Visiones desde el Sur

Transitoriedad

Hoy no deseo ser un urbanita; quiero sentirme integrado en la naturaleza

El rojo demonio del sol acaba de marcharse. A pesar de ello, tengo la incertidumbre de no saber si oscurece o amanece, si por avatares desconocidos para mí las cosas pudieran adquirir de forma asombrosa la luz que poco a poco se pierde. Me fijo con atención y, pasado el lapso que me confunde, compruebo cómo el aura se escapa entre las montañas y el púrpura sobrevuela las crestas de los cerros marcando negro sobre rojo la estructura accidentada de la sierra.

En la soledad del campo -un aleteo de gorriatos en el alero, un ladrido al fondo, una brisa que hace sonar las hojas de los alcornoques y castaños cercanos- dibujo tirabuzones sobre el porvenir que día a día me devora y que es como un ectoplasma al que no soy capaz de dar forma.

Estoy ahora -con la mente en la ciudad y el cuerpo en el agro- poseído de lo que Kenzaburo Oé dice que le ocurre a los emigrantes, "que no consiguen estar cómodos del todo en su nuevo país": que siempre son y serán unos extraños.

El ser humano es un animal proteico conformado por infinidad de voces que pululan y discuten en su interior y que a veces montan tal algarabía que puede llevarlo al desvarío: esa exclusión social. Pero la falta de certezas, sin embargo, en algunos casos, es un motor de búsqueda que impulsado por la duda puede llevar a encontrar inauditos caminos para darle un sentido a la vida, a la vida de cada cual, sin cuya presencia constante quedaríamos estancados en el lugar común de la ignorancia, esa faja que aprieta y anquilosa el desarrollo de la conciencia, acercándonos al paradigma del pensamiento único.

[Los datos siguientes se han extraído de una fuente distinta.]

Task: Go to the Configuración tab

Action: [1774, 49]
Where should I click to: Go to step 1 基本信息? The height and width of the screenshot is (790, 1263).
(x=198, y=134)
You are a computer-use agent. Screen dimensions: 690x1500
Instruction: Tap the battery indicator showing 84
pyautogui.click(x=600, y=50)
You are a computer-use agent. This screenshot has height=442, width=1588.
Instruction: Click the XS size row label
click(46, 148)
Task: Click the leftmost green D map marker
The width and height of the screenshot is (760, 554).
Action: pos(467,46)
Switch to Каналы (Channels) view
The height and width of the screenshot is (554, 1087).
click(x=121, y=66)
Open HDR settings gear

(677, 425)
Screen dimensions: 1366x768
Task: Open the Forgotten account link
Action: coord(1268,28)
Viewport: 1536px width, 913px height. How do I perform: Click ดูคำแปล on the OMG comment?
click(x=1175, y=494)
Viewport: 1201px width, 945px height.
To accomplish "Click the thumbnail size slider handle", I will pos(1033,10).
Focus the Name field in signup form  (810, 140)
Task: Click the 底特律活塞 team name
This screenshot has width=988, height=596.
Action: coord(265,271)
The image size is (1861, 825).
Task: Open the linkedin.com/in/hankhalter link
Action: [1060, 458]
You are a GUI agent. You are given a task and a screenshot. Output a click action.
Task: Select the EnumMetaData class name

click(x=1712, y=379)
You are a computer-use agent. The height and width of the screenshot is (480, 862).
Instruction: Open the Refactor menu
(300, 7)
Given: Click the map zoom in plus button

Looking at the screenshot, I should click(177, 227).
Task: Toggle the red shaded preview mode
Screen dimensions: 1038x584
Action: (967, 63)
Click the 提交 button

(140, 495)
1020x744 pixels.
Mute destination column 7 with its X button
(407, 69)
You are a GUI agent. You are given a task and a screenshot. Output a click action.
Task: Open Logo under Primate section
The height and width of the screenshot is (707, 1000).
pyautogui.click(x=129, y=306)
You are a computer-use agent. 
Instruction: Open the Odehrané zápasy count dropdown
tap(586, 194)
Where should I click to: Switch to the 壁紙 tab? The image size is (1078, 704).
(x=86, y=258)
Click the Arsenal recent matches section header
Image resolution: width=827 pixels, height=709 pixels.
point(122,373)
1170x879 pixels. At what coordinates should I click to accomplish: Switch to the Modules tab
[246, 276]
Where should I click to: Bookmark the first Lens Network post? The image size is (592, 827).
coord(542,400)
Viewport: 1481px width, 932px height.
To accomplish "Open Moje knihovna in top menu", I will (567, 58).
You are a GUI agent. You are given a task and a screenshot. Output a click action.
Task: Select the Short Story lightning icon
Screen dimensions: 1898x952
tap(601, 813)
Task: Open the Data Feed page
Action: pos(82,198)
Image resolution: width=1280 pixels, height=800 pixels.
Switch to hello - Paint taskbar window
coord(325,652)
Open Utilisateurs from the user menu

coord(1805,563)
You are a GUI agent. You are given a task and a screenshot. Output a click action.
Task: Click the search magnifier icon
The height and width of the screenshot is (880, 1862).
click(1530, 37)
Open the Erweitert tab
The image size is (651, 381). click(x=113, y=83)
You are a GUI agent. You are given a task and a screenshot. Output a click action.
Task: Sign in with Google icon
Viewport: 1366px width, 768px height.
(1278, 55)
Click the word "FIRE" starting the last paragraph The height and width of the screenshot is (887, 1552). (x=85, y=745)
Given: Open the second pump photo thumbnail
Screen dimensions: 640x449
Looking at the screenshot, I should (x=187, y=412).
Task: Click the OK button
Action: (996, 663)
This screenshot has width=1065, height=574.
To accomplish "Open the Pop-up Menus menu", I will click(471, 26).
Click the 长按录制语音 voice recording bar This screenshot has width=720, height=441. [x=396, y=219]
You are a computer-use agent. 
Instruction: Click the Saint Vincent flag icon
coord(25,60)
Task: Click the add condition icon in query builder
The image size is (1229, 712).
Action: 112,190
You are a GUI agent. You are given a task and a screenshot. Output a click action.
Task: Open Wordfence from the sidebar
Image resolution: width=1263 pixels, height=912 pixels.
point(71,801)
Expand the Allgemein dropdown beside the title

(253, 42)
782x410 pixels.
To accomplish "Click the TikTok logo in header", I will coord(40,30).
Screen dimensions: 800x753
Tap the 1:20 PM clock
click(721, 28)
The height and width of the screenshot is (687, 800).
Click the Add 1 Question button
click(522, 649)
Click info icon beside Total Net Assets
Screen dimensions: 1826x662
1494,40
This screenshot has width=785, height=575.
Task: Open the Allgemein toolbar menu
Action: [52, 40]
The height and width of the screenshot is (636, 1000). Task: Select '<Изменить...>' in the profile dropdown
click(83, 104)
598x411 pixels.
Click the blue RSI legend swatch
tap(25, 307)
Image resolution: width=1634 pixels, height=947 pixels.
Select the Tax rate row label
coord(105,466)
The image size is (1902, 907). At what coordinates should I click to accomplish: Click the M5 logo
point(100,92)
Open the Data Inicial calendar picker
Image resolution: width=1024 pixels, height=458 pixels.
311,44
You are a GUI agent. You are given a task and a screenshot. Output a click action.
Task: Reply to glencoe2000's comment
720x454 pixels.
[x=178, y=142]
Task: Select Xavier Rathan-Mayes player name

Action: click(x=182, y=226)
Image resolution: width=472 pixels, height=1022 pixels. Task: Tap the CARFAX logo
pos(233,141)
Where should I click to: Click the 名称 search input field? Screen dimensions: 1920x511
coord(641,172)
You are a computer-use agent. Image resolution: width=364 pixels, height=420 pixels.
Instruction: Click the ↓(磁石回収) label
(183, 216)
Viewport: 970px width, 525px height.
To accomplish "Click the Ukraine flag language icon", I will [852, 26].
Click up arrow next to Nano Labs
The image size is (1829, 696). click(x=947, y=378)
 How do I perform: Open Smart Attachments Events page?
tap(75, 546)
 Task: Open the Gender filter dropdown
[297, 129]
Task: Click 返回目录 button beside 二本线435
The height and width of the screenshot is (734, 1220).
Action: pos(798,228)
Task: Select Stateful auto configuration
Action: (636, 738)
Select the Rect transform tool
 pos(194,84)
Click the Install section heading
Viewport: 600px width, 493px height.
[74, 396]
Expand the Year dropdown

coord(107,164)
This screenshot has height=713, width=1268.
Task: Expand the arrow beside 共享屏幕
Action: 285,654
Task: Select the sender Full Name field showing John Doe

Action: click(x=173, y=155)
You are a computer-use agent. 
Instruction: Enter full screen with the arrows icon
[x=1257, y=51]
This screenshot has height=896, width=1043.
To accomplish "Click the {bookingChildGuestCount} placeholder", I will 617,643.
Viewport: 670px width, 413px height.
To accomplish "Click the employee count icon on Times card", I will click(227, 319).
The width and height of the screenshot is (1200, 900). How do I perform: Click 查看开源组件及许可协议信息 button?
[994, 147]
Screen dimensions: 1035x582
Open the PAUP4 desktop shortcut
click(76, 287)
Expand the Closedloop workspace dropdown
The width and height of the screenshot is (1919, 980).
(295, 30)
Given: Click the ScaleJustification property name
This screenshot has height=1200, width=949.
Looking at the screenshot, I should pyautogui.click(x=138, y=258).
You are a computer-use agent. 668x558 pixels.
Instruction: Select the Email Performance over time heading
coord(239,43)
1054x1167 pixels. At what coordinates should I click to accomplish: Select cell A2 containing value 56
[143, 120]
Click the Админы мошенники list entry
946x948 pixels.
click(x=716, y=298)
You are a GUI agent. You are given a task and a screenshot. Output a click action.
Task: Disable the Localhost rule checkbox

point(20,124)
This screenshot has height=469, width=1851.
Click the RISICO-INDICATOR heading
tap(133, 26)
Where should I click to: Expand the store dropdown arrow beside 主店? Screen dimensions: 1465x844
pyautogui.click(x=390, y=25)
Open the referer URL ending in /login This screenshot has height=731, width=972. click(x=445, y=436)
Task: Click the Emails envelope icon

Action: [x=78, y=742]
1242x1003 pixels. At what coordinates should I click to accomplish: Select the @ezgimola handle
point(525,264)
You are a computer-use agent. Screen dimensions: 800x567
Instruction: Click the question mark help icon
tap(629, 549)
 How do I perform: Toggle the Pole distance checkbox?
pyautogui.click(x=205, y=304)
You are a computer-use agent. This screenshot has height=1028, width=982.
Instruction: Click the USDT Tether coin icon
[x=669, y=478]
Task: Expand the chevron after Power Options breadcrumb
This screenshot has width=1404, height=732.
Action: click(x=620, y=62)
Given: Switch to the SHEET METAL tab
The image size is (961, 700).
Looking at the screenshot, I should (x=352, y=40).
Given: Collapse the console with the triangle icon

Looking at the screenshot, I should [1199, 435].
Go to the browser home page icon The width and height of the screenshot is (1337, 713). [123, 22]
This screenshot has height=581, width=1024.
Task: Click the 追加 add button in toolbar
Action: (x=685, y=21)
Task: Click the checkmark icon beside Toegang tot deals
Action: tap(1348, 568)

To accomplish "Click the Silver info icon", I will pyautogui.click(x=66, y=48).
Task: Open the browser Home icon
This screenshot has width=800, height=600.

A lo largo de la vida tomarán protagonismo unas ideas u otras en función de nuestra formación, el medio o el país en que residamos. Borges, en su juventud, frecuentó bulliciosas tertulias literarias: en Madrid, se haría asiduo de El Pombo de Gómez de la Serna y de El Colonial de Cansino Assens; más tarde diría, después de rechazar al movimiento ultraísta, que "antes buscaba los atardeceres, los arrabales y la desdicha; ahora, las mañanas, el centro y la serenidad".

Hoy no deseo ser un urbanita; quiero sentirme integrado en la naturaleza; dejar que el espíritu se hinche con la dicha de las estrellas que asoman sus pabilos en el manto oscuro de la noche y que poco a poco se cierne como una corona sobre mi cabeza. Pero sólo lo consigo a ratos. Cuando menos lo espero, mi imaginación ha volado de nuevo y estoy otra vez en la urbe. Todo es transitorio, concluyo.